Un camouflet pour l’Intérieur

La préfecture s’évite ainsi de justesse une décision de justice humiliante, mais le tribunal écrit noir sur blanc, au passage, que « Mme L. a été placée par l’administration dans une situation violant [ses droits] », en l’espèce les articles 8 et 13 de la Convention européenne des droits de l’homme.

La préfecture s’empresserait donc d’organiser le retour de Mme L., en concertation avec le consulat de France à Abidjan. Il serait imminent. À quel prix ? Outre la prise en charge des billets, sans doute faut-il compter le temps de travail d’un fonctionnaire de police, au moins, chargé de l’accompagner.

Surtout, Mme L. a vécu une épreuve, sinon un traumatisme. À l’heure de la publication de cet article, Mediapart n’avait pas réussi à la joindre.

« [Un tel retour en France] est rarissime, ça veut dire que la préfecture s’est fait taper sur les doigts », souligne Louise Lecaudey, responsable à La Cimade de la rétention en Île-de-France, et qui sait de quoi elle parle. Depuis le 1er janvier, l’association estime que huit personnes retenues au CRA du Mesnil-Amelot, à proximité de l’aéroport de Roissy (Seine-et-Marne), auraient subi des expulsions illégales. Parmi elles, « cinq sont similaires à celui de cette femme ivoirienne, c’est-à-dire des expulsions survenues avant le délibéré du tribunal administratif, affirme Louise Lecaudey. Les trois autres personnes ont été expulsées alors que leur demande d’asile était en cours d’examen, ce qui est tout aussi illégal ».

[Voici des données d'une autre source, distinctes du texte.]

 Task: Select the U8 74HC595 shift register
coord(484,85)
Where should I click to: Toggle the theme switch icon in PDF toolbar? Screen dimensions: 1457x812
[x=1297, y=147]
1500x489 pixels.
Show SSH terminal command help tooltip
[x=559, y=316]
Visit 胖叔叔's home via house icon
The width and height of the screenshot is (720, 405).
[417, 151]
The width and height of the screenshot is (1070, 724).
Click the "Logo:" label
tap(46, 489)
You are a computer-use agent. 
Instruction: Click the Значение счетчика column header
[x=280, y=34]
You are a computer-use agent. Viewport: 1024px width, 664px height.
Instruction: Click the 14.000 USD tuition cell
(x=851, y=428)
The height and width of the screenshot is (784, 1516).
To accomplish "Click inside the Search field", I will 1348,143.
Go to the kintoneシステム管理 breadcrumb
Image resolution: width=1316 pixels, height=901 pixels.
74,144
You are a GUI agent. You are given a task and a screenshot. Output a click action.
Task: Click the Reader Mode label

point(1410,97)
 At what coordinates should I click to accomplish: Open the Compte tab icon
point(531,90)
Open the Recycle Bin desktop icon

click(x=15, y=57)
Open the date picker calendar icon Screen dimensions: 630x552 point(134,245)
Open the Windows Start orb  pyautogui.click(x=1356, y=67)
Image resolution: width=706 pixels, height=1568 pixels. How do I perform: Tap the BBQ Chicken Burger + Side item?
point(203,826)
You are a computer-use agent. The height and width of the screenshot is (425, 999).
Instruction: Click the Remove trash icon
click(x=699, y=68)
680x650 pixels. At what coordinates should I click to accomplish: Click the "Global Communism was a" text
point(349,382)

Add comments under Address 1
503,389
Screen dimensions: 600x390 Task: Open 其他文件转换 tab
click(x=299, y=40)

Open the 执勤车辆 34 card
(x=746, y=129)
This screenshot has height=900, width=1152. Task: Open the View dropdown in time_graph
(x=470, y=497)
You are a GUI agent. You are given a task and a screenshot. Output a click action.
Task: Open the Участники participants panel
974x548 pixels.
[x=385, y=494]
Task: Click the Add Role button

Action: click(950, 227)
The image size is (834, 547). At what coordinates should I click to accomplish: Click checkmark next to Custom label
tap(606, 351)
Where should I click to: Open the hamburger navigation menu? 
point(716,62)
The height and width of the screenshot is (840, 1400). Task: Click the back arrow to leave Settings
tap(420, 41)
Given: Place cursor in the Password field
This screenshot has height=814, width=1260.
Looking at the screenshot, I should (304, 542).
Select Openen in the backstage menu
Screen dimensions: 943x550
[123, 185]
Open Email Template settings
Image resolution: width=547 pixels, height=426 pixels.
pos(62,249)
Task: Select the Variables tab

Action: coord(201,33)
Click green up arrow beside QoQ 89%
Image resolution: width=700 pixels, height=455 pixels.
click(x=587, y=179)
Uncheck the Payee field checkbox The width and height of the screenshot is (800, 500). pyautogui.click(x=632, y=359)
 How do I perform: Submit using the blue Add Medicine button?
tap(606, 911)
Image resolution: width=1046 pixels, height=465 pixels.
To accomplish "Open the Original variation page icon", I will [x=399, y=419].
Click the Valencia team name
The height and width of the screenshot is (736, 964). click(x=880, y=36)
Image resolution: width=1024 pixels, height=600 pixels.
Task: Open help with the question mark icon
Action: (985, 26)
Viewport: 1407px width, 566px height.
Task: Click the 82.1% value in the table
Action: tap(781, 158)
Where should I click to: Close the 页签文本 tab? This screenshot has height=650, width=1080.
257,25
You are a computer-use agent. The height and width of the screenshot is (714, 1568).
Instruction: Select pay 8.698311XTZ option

Mais aucune de ces personnes n’a ensuite été « rapatriée » en France. Car à la différence du cas de Mme L., le tribunal administratif n’a, finalement, jamais statué : les personnes ayant été éloignées, il a été considéré que ce n’était plus nécessaire... Une situation que n’envisage pas Me Galinon : « Il est hors de question que ma cliente ne revienne pas, tout cela est totalement illégal ! », s’étrangle l’avocate.

Pour La Cimade, ces expulsions illégales sont l’une des principales raisons qui l’ont conduite à quitter le CRA du Mesnil-Amelot, où l’association est installée depuis des années, le 2 février dernier. « Cela a jeté un discrédit sur notre action et notre parole auprès des personnes en rétention, regrette Louise Lecaudey. Lorsque l’on explique aux personnes retenues que le recours étant suspensif, elles ne peuvent pas être expulsées tant que le tribunal n’a pas statué, mais qu’elles en voient huit en quelques mois être renvoyées avant le rendu du jugement, notre parole est évidemment questionnée... »

Pour Louise Lecaudey, cette dérive observée depuis le début de l’année est « un effet immédiat des deux circulaires Darmanin d’août et de novembre qui ont montré que le pouvoir reste obsédé par le chiffre des expulsions et que cela se fait au mépris du droit et même des situations individuelles ».

Sollicité, le cabinet de Gérald Darmanin affirme que « toutes les instructions données aux préfectures se conforment strictement au droit en vigueur, le ministère de l’intérieur étant particulièrement scrupuleux du respect du droit au recours et au droit à la vie privée et familiale », sans commenter le cas précis de Mme L.

À force d’insister auprès d’autorités peu pressées de s’expliquer, et qui « se renvoient la balle » dans ce type de dossiers, La Cimade du Mesnil-Amelot confie avoir tout de même obtenu plusieurs rendez-vous : à la fois à la préfecture de Seine-et-Marne et au ministère de l’intérieur (à la Direction générale des étrangers en France). Cela pourrait se faire à la mi-avril. Quelques jours – si tout va bien – après le retour de Mme L. À Mediapart, le ministère de l’intérieur confirme que le président de la Cimade a été reçu par le directeur de cabinet de Gérald Darmanin et s’est engagé à examiner les cas soumis par l’association.